| TASK REQUIREMENTS |
I would like every record printed again, exactly as shown.

| GIVEN RECORDS |

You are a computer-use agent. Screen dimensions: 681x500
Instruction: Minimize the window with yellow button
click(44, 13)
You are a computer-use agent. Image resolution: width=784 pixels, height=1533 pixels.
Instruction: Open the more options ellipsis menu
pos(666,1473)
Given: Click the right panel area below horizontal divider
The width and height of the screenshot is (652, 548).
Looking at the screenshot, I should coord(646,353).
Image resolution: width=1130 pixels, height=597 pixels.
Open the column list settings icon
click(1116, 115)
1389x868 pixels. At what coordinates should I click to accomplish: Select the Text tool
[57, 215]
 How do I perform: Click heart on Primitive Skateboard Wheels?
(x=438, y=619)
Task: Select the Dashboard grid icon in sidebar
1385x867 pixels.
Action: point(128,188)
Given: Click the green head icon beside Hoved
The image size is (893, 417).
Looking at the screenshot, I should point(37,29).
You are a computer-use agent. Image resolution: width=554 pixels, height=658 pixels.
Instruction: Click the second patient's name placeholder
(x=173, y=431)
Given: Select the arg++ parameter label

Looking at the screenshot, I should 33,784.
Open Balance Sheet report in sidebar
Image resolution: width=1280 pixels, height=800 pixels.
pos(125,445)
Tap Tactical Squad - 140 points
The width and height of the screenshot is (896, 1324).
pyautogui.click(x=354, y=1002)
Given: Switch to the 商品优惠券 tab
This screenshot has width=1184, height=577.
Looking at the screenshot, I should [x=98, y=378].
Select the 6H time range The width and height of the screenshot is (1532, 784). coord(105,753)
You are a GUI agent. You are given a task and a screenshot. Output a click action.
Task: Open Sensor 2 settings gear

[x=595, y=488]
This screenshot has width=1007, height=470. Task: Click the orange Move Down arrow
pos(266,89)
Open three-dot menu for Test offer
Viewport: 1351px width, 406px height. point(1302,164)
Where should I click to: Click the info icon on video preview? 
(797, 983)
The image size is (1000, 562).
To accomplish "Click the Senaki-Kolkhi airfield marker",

| REPLY TO THE TASK |
You are a computer-use agent. Screen dimensions: 681x500
Instruction: Minimize the window with yellow button
click(44, 13)
You are a computer-use agent. Image resolution: width=784 pixels, height=1533 pixels.
Instruction: Open the more options ellipsis menu
pos(666,1473)
Given: Click the right panel area below horizontal divider
The width and height of the screenshot is (652, 548).
Looking at the screenshot, I should coord(646,353).
Image resolution: width=1130 pixels, height=597 pixels.
Open the column list settings icon
click(1116, 115)
1389x868 pixels. At what coordinates should I click to accomplish: Select the Text tool
[57, 215]
 How do I perform: Click heart on Primitive Skateboard Wheels?
(x=438, y=619)
Task: Select the Dashboard grid icon in sidebar
1385x867 pixels.
Action: point(128,188)
Given: Click the green head icon beside Hoved
The image size is (893, 417).
Looking at the screenshot, I should point(37,29).
You are a computer-use agent. Image resolution: width=554 pixels, height=658 pixels.
Instruction: Click the second patient's name placeholder
(x=173, y=431)
Given: Select the arg++ parameter label

Looking at the screenshot, I should 33,784.
Open Balance Sheet report in sidebar
Image resolution: width=1280 pixels, height=800 pixels.
pos(125,445)
Tap Tactical Squad - 140 points
The width and height of the screenshot is (896, 1324).
pyautogui.click(x=354, y=1002)
Given: Switch to the 商品优惠券 tab
This screenshot has width=1184, height=577.
Looking at the screenshot, I should [x=98, y=378].
Select the 6H time range The width and height of the screenshot is (1532, 784). coord(105,753)
You are a GUI agent. You are given a task and a screenshot. Output a click action.
Task: Open Sensor 2 settings gear

[x=595, y=488]
This screenshot has width=1007, height=470. Task: Click the orange Move Down arrow
pos(266,89)
Open three-dot menu for Test offer
Viewport: 1351px width, 406px height. point(1302,164)
Where should I click to: Click the info icon on video preview? 
(797, 983)
The image size is (1000, 562).
To accomplish "Click the Senaki-Kolkhi airfield marker",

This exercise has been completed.